日期: 2024-12-10
我在 Open Reaction Database 网站上下载了有关化学反应的数据。这些数据包括反应的详细信息,例如反应产率、反应类型、反应条件等。 但是,网站提供的数据是以 Protocol Buffers (PB) 格式存储的,而不是常见的结构化格式如 JSON 或 CSV。
PB 格式是 Google 开发的一种高效、灵活的序列化格式,通常用于存储结构化数据。
网站上只提供了一个 PB 文件,且该文件并没有附带结构信息(即 .proto 文件)。 这意味着我们无法直接读取这些数据。
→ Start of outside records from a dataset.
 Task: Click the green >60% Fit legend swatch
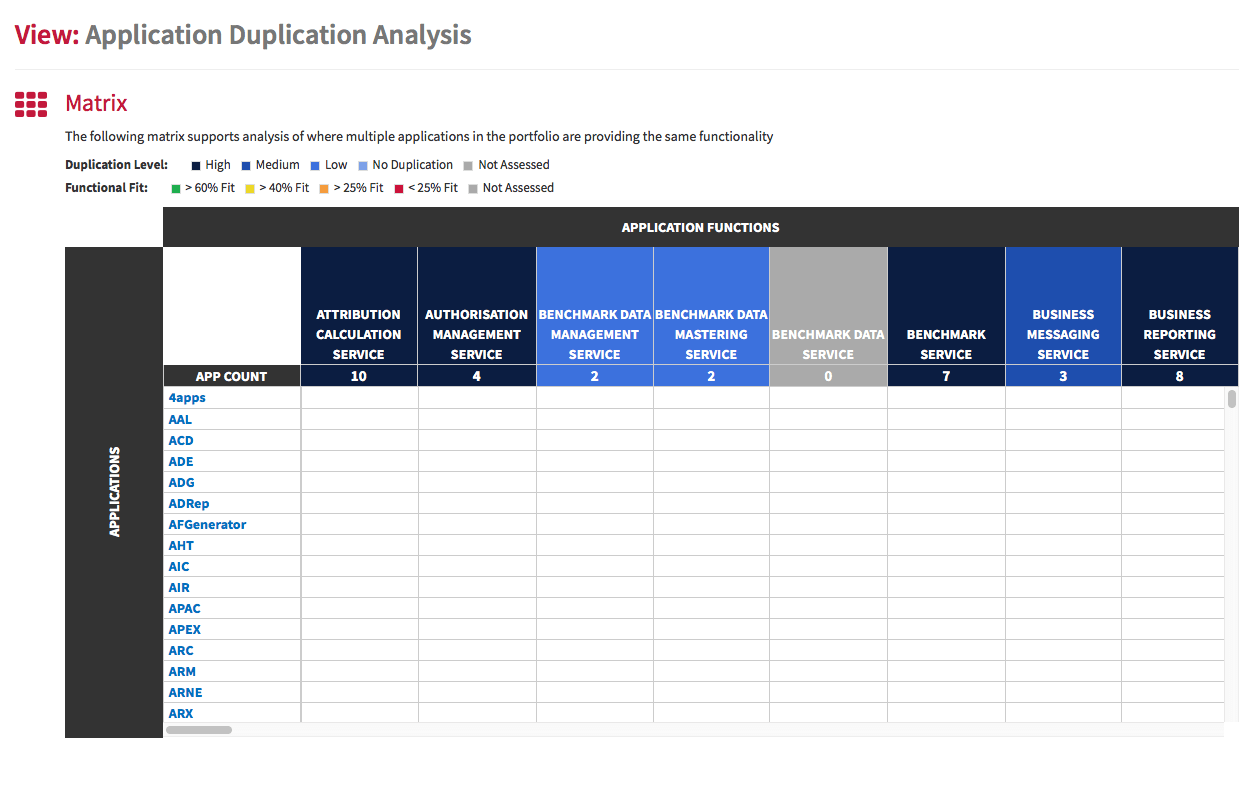[176, 188]
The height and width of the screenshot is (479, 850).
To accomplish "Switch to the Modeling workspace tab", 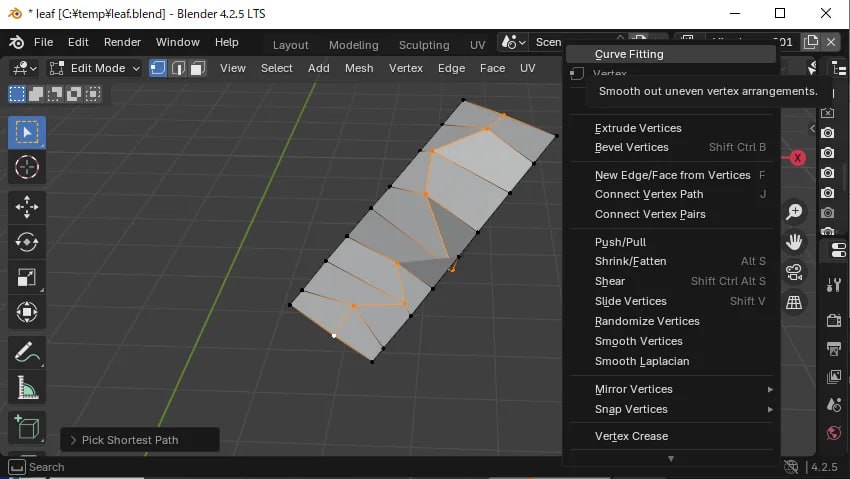I will [353, 45].
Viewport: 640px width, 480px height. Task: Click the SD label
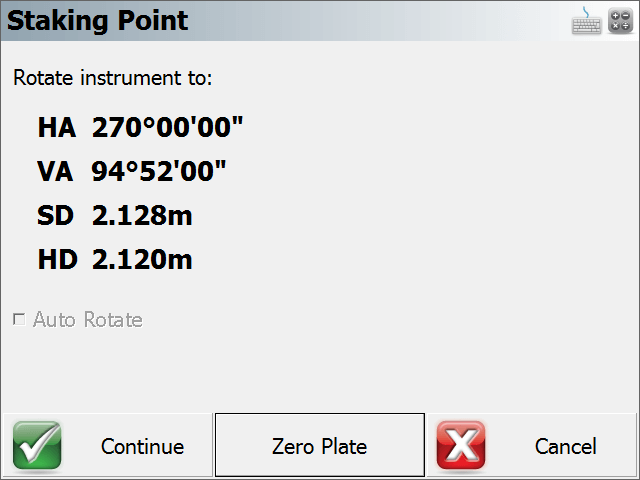click(56, 216)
为了解码这些数据,我需要手动解析并将其转换为常见的格式,如 JSON。
使用
protoc
工具将 PB 文件解码为文本格式:
protoc --decode_raw < ord_search_results.pb > decoded_output.txt
解码后内容示例:
1: "ORD Search Results"
3 {
1 {
1: 1
2: "reaction index"
3: "900"
}
...
}
从网站上获取的结构化 JSON 示例:
{
"identifiersList": [
{
"type": 1,
"details": "reaction index",
"value": "569",
"isMapped": false
},
...
],
"conditions": {
"temperature": {
"setpoint": {
"value": 100,
"precision": 10,
"units": 1
}
},
"reflux": false,
"ph": 0,
"conditionsAreDynamic": false
}
}
使用以下 Python 脚本将文本转换为结构化 JSON:
import re
import json
def parse_entry(entry):
parsed = {}
key_value_pairs = re.findall(r'(\\d+):\\s*"([^"]+)"', entry)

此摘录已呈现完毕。